### Teks
************

Tuesday, January 07, 2014

GANDHI THE MAN

Oleh: Eknath Easwaran
Penerbit Bentang
Yogyakarta, 2013
ISBN 978-602-7888-90-6
268 halaman

Mohandas Karamchand Gandhi dilahirkan di Sudamapuri India 1869. Beliau dimasa kecil dikenal sebagai anak yang rendah diri, kurang pintar, kurang pergaulan namun sangat berbakti kepada orangtuanya. Saat usia 13 tahun dan masih di sekolah menengah atas, beliau dinikahkan dengan Kasturbai. Pernikahan di usia muda membuat rumah tangga mereka sering bergejolak walaupun mereka juga berusaha untuk saling menyesuaikan diri.

Setelah lulus sekolah menengah atas dengan nilai pas-pasan, Gandhi melanjutkan study di Inggris di bidang hokum. Di sana dia belajar beradaptasi dengan budaya bangsawan Inggris, namun hal itu malah menimbulkan alienasi (keterasingan). Gandhi akhirnya berusaha mencari jati dirinya sendiri dengan menanggalkan budaya Inggris yang selama ini dipakainya. Setalah 3 tahun, Gandhi berhasil menamatkan pendidikannya dan pulang ke India. Disana dia mendapati kenyataan pahit bahwa ibunda yang disayanginya telah meninggal.Di India Gandhi berusaha menjadi pengacara namun rasa mindernya membuat dia gagal.

************

### Bahan untuk diolah
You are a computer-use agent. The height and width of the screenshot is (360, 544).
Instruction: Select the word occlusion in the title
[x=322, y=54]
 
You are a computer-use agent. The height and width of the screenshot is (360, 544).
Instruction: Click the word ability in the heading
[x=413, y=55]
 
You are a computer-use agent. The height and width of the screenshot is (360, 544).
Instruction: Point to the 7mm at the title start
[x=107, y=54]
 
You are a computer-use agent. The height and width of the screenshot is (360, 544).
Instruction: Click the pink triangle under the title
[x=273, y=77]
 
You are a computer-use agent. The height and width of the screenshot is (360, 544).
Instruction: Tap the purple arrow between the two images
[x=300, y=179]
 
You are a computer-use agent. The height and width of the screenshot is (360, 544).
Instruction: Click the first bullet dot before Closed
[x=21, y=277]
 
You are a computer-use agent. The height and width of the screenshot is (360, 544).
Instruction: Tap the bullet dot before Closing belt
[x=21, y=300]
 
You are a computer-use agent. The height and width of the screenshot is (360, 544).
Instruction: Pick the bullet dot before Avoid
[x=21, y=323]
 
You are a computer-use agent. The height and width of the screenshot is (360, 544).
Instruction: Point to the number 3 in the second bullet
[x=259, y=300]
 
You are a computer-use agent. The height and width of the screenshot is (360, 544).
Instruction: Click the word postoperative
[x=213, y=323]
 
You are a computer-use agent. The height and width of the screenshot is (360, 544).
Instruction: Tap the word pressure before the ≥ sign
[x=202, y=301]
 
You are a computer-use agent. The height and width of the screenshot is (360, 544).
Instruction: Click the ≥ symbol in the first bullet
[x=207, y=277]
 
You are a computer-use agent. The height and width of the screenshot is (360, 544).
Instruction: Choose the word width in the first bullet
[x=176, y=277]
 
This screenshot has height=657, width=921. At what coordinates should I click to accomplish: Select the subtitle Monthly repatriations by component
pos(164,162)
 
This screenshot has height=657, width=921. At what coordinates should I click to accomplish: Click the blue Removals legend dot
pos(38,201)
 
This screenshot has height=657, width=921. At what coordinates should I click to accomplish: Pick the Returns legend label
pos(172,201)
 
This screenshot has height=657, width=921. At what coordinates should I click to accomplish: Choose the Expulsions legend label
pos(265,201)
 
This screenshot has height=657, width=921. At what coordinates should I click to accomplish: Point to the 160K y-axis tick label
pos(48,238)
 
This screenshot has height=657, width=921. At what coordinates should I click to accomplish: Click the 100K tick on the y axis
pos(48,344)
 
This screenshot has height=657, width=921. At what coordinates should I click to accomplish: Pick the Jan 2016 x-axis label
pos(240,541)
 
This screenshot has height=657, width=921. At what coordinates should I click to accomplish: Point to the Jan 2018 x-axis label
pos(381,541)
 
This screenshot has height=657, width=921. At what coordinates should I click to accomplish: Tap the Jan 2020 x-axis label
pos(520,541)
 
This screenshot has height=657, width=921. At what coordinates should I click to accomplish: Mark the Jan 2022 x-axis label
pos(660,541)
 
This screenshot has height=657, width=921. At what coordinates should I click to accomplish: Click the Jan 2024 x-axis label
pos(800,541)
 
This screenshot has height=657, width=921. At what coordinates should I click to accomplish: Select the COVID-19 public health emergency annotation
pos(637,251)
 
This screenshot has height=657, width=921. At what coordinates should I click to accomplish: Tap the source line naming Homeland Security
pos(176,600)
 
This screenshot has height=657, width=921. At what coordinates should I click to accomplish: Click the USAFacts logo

************

### Instruksi 1
Ubah baris-baris dalam catatan, mulai dari baris yang memuat "on the y axis" sampai dengan baris yang memuat "pos(800,541)", menjadi daftar JSON berisi string dengan satu string untuk setiap baris dan tanpa baris kosong.
### Instruksi 2
Lanjutkan ulasan buku tentang Gandhi mulai setelah kalimat terakhirnya.

### Keluaran yang diharapkan 1
[
  "This screenshot has height=657, width=921. At what coordinates should I click to accomplish: Click the 100K tick on the y axis",
  "pos(48,344)",
  "This screenshot has height=657, width=921. At what coordinates should I click to accomplish: Pick the Jan 2016 x-axis label",
  "pos(240,541)",
  "This screenshot has height=657, width=921. At what coordinates should I click to accomplish: Point to the Jan 2018 x-axis label",
  "pos(381,541)",
  "This screenshot has height=657, width=921. At what coordinates should I click to accomplish: Tap the Jan 2020 x-axis label",
  "pos(520,541)",
  "This screenshot has height=657, width=921. At what coordinates should I click to accomplish: Mark the Jan 2022 x-axis label",
  "pos(660,541)",
  "This screenshot has height=657, width=921. At what coordinates should I click to accomplish: Click the Jan 2024 x-axis label",
  "pos(800,541)"
]

### Keluaran yang diharapkan 2
Gandhi kemudian mendapatkan pekerjaan sebagai konsultan hukum di sebuah perusahaan di Afrika Selatan yang  saat itu masih kental dengan budaya apartheid dan banyak orang India di sana. Karena menjadi konsultan hokum swasta yang sedang menghadapi masalah perdata, Gandhi mengalami kesulitan tentang akuntansi. Gandhi tidak patah semangat sehingga dia mulai belajar pembukuan (akuntansi).  Semangat kerja kerasnya membuahkan hasil sehingga dia menguasai teknik pembukuan dengan baik. Kasus perdata yang ditanganinya pun berhasil dia selesaikan dengan pendekatan musyawarah win-win solution dengan pihak lawannya. Kepiawaian Gandhi yang memecahkan persoalan hokum dengan “hati” kemudian menarik banyak pihak lain, sehingga konsultan hokum Gandhi berkembang dan mengalami kejayaan pada saat Gandhi menginjak usia 27 tahun.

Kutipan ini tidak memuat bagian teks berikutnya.